The organization is called Houston First and it sent 12 executives and several spouses, spending $16,500 on Super Bowl tickets alone.
The average cost on one of the group's game tickets: $1,500 in public money.
When one tallies all the public money for the Houston First crew and officials from the Houston mayor's office, the total cost adds up to $85,000 for a couple of days in San Francisco.
Officials from Houston First, which is funded by a large chunk of the city's hotel tax, said this was a trip to learn about how to run a Super Bowl.
"It would have been irresponsible for us not to have sent folks there to understand how to better execute this event," said Mike Waterman, executive vice president of Houston First, who is also the Visitor's Bureau CEO.
But Houston First isn't in charge of Houston's Super Bowl week slated for next year. Its mission is to make sure Houston looks good doing it.
Some city leaders weren't happy about the Houston First Super Bowl sojourn.
"We're dealing with a budget crisis here," Houston Councilman Dwight Boykins said.
Indeed, the city controller predicted last month that Houston will enter the 2017 fiscal year with a $140 million shortfall and said that layoffs of city workers are likely.
Boykins saw the Houston First trip first-hand. He went to the game -- paying his own way.
Councilman Dave Martin was there, too. Martin also paid his own freight.
When Boykins and Martin landed in San Francisco, the pair shared an Uber to their hotel. but As they squeezing into the Prius, Martin glanced over and saw the official Houston First delegation.
"They were getting ready to get into a limo," Martin said.
Houston First told abc13 that it was a limo van for seven people.
"For efficiency and to save money several Houston First team members shared a limousine shuttle service for transportation from the airport to the hotel, not individual limos or cabs," Houston First officials said asked about the limo.
But it appears they all had a good time, if photos can be believed. We show some of them in the video above.
State Sen. Paul Bettencourt, R-Houston, who serves on the upper chamber's Finance Committee, also had a problem with the trip.
"This is excessive," he said, when showed spending documents and photos of the trip. "You just hope everyone would use discretion."
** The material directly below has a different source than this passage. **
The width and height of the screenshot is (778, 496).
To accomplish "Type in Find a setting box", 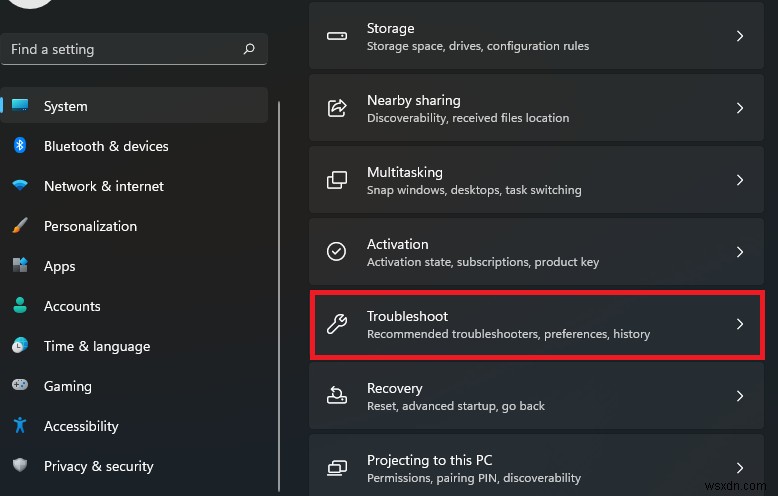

Houston First sent its CEO, its chief financial officer and its visitor's bureau chief too.
All three more brought their spouses on this so-called business trip.
The spouses paid their own airfare and meals.
And Houston First officials said they reimbursed the Super Bowl committee for spouses' game tickets when they got back. That is also the same day Ted Oberg Investigates asked for expense reports.
The Super Bowl committee has no checks from any of the spouses and it's not noted in any documents we received. As it relates to the checks, Houston First officials said, "reimbursement checks have been written, but waiting on invoice from Super Bowl."
In addition, at the big game Waterman apparently didn't want to miss a second of the action so he bought some food on the public dime and had it delivered to his seat.
He said he was trying out a food ordering app he may want to bring to Houston for Super Bowl 51.
"I think that was the most expensive burger and coke I ever had," Waterman said. "The app said 'order and we will deliver it to your seat.' I thought that was really cool and I gave it a try."
The NFL also threw in tickets for its exclusive pre-game tailgate.
There the Houston First gang mingled with Mayor Sylvester Turner, his daughter and his daughter's friend.
They were along as guests of the Houston Super Bowl Host Committee.
It's unlikely they were talking about the mayor's speech at City Council just four days earlier.
"If I am forced to lay off large numbers of city employees the cuts in services in your district will be real," Turner said during the February 2 council meeting.
It makes Martin wonder if city layoffs hit, will his colleagues wonder if this money could have been better spent.
"When we're talking about layoffs and a budget crisis we should reduce the number of folks going on the city nickel," the councilman said. "We should have done that."